Common pitfalls and errors
The ServerName field causes confusion when connecting to IP addresses. When you connect to an IP, the TLS handshake has no hostname to verify against the certificate. The server might send a cert for api.example.com, but the client sees an IP. The handshake fails with x509: certificate is valid for api.example.com, not 192.168.1.50. You must set ServerName in the config to tell the client which hostname to expect.
tlsConfig := &tls.Config{
ServerName: "api.example.com", // Override the hostname check.
}
The ServerName field also controls the SNI extension sent to the server. Many servers host multiple domains on one IP and use SNI to select the correct certificate. If you omit ServerName when connecting to an IP, the server might send a default certificate that does not match your expected domain.

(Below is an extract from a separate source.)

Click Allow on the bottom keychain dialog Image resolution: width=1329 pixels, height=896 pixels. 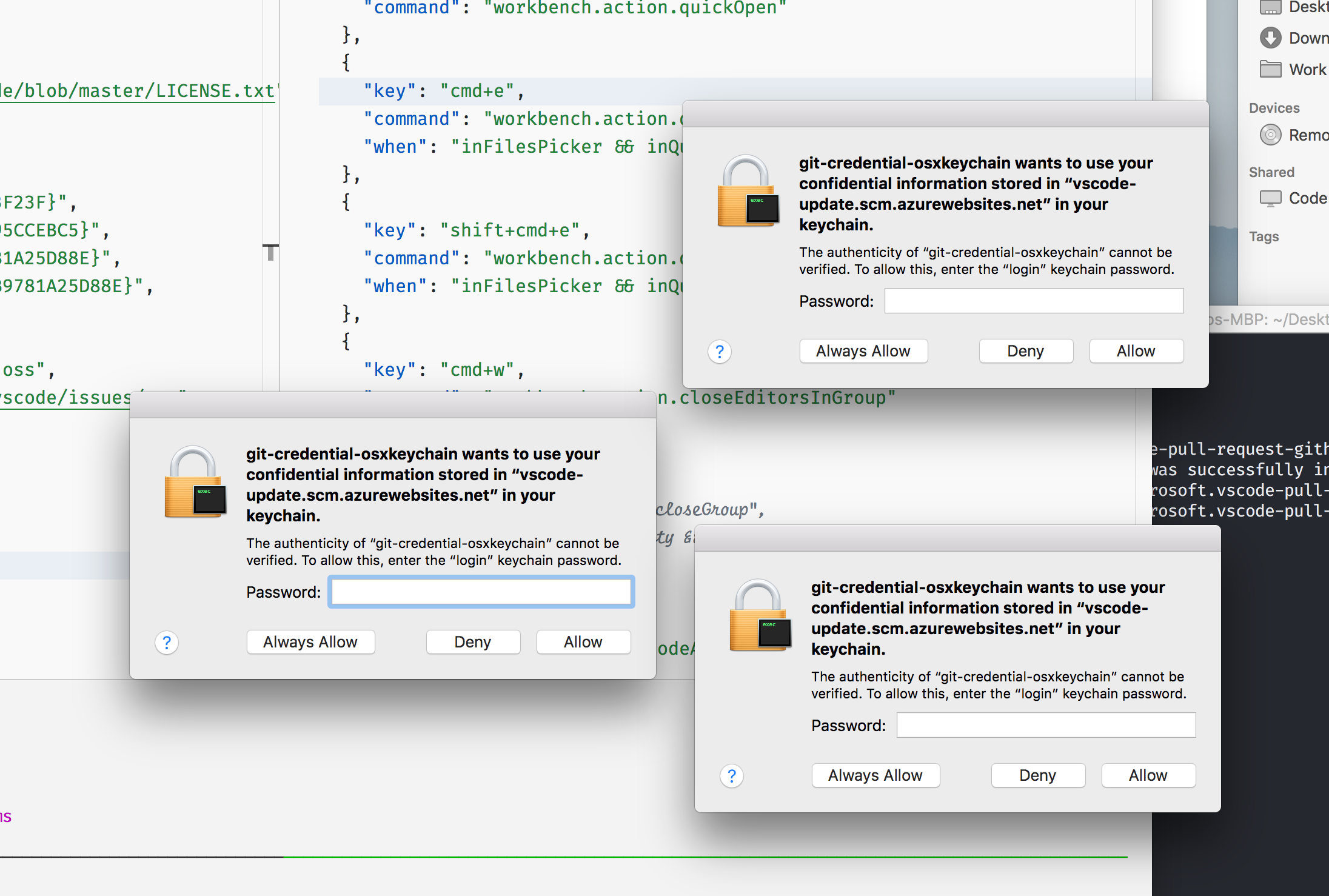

The compiler enforces types strictly. If you try to assign a tls.Config directly to http.Client, the compiler rejects it with cannot use config (variable of type *tls.Config) as *http.Transport value in struct field. The client expects a transport, not a config. You must wrap the config in a transport.
The runtime returns x509: certificate signed by unknown authority when the server presents a cert that isn't in the system trust store or your custom pool. This error means the certificate chain is incomplete or the root CA is missing. Check that your CA file contains the full chain, including intermediate certificates.
Trust the certificate chain. Skip verification only when you have no other choice and you understand the risk.
When to use custom TLS
Use the default http.DefaultClient when you are calling public APIs with valid certificates and standard TLS versions.
Use a custom http.Transport with TLSClientConfig when you need to trust a private certificate authority or pin a specific certificate.
Use InsecureSkipVerify only during local development against a server with a self-signed certificate, and never in production code.
Use tls.Config.MinVersion and tls.Config.MaxVersion when you must enforce a specific TLS version, such as requiring TLS 1.3 for compliance.
Use tls.Config.ServerName when you are connecting to an IP address or a hostname that does not match the URL, to ensure the handshake verifies the correct certificate.
Use x509.SystemCertPool when you want to add a custom CA to the existing system trust store instead of replacing it entirely.
Default is best. Customize with intent.